Task directions>
Please copy the items from the line holding "Given: Select the [Date] placeholder token" through the line holding "Looking at the", inclusive, character for character. Leave the pictures out of your copy.

Records to process>
===============

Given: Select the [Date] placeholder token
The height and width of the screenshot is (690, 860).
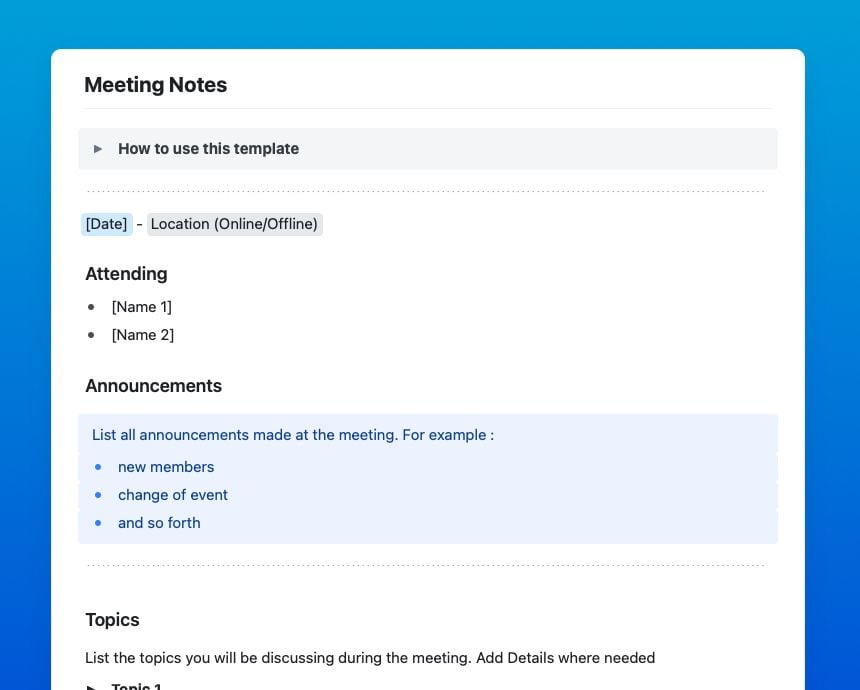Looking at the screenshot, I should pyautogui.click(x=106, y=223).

===============

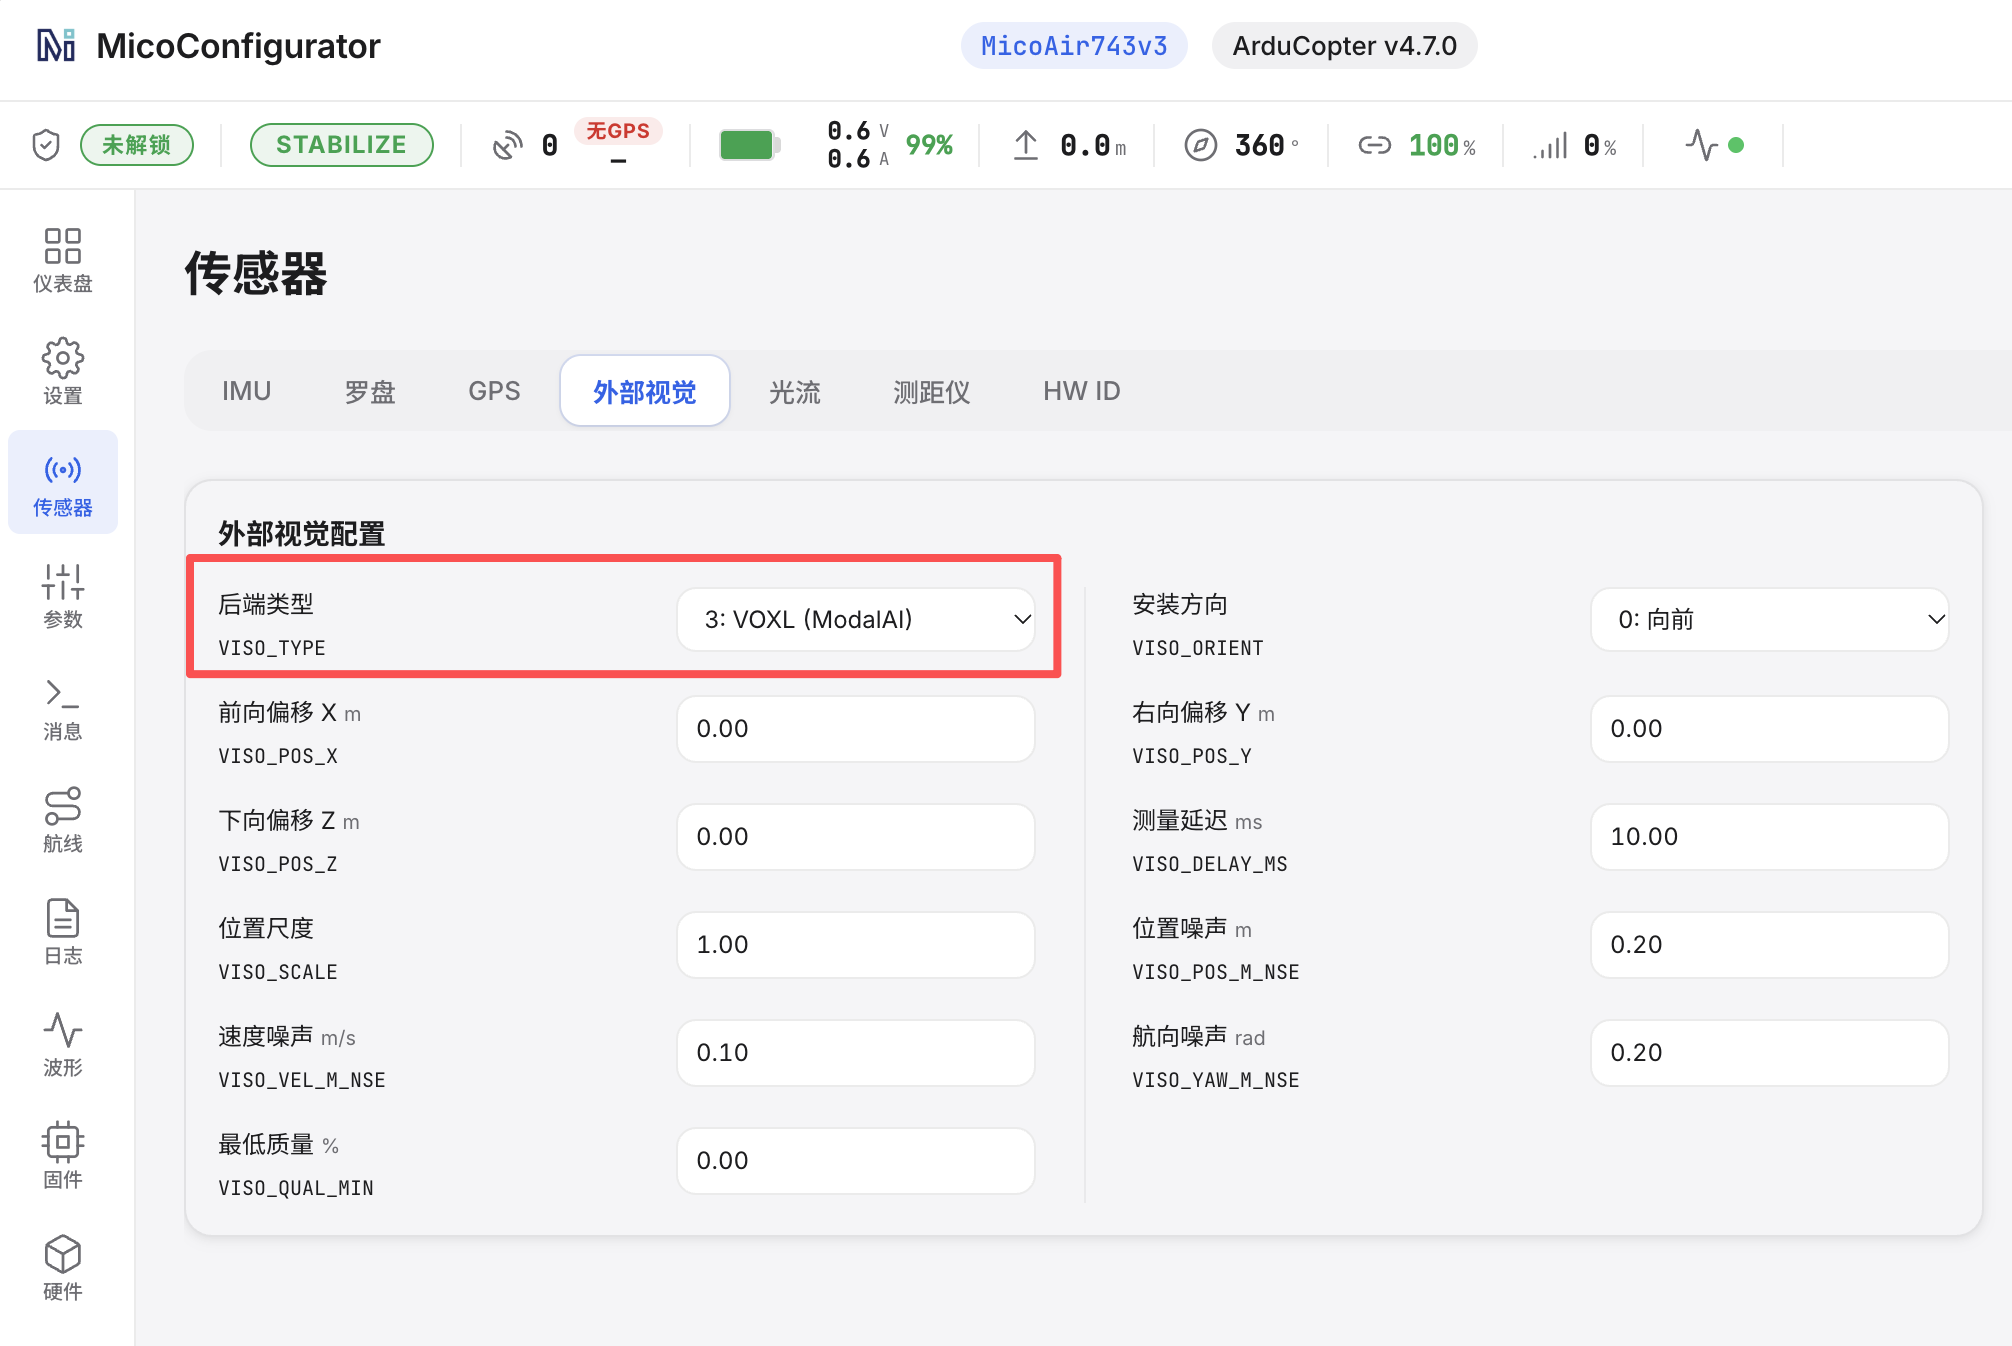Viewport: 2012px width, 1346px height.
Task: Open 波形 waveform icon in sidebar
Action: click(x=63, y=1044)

===============

Output of the exercise>
Given: Select the [Date] placeholder token
The height and width of the screenshot is (690, 860).
Looking at the screenshot, I should pyautogui.click(x=106, y=223).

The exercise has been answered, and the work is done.